◆ **What the exercise asks**:
Render the part of the listing that opens with its first line and closes with the line containing "Pick 'More than" as a Markdown table with the columns Row and Line. Number each line, and leave out any blank lines.

** start of Record list **

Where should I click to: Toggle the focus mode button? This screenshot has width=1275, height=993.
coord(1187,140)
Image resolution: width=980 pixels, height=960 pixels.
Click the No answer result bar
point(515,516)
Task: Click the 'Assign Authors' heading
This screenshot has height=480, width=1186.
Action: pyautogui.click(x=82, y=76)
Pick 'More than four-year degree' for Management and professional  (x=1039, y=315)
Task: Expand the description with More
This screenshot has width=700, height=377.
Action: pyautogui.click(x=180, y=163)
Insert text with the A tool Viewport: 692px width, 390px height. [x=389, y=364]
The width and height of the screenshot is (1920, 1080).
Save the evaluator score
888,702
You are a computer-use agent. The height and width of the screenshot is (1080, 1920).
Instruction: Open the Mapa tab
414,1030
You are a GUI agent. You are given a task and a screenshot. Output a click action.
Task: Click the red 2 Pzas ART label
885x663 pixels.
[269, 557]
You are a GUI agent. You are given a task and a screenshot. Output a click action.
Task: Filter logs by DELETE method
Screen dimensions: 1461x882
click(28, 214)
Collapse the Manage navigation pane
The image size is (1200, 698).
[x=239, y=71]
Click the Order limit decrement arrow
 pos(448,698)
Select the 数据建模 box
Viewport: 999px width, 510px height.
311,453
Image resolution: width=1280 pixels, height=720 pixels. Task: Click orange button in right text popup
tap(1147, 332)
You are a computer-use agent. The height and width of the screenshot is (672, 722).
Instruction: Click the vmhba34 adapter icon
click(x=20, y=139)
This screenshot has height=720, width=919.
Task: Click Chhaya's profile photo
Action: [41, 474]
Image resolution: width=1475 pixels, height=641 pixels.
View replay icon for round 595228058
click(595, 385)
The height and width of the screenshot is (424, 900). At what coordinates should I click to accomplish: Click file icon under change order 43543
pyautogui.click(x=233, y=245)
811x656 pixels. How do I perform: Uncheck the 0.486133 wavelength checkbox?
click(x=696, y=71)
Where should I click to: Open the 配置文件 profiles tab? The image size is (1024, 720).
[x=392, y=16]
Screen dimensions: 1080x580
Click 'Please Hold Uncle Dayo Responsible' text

** end of Record list **

◆ **Full response**:
| Row | Line |
|---|---|
| 1 | Where should I click to: Toggle the focus mode button? This screenshot has width=1275, height=993. |
| 2 | coord(1187,140) |
| 3 | Image resolution: width=980 pixels, height=960 pixels. |
| 4 | Click the No answer result bar |
| 5 | point(515,516) |
| 6 | Task: Click the 'Assign Authors' heading |
| 7 | This screenshot has height=480, width=1186. |
| 8 | Action: pyautogui.click(x=82, y=76) |
| 9 | Pick 'More than four-year degree' for Management and professional  (x=1039, y=315) |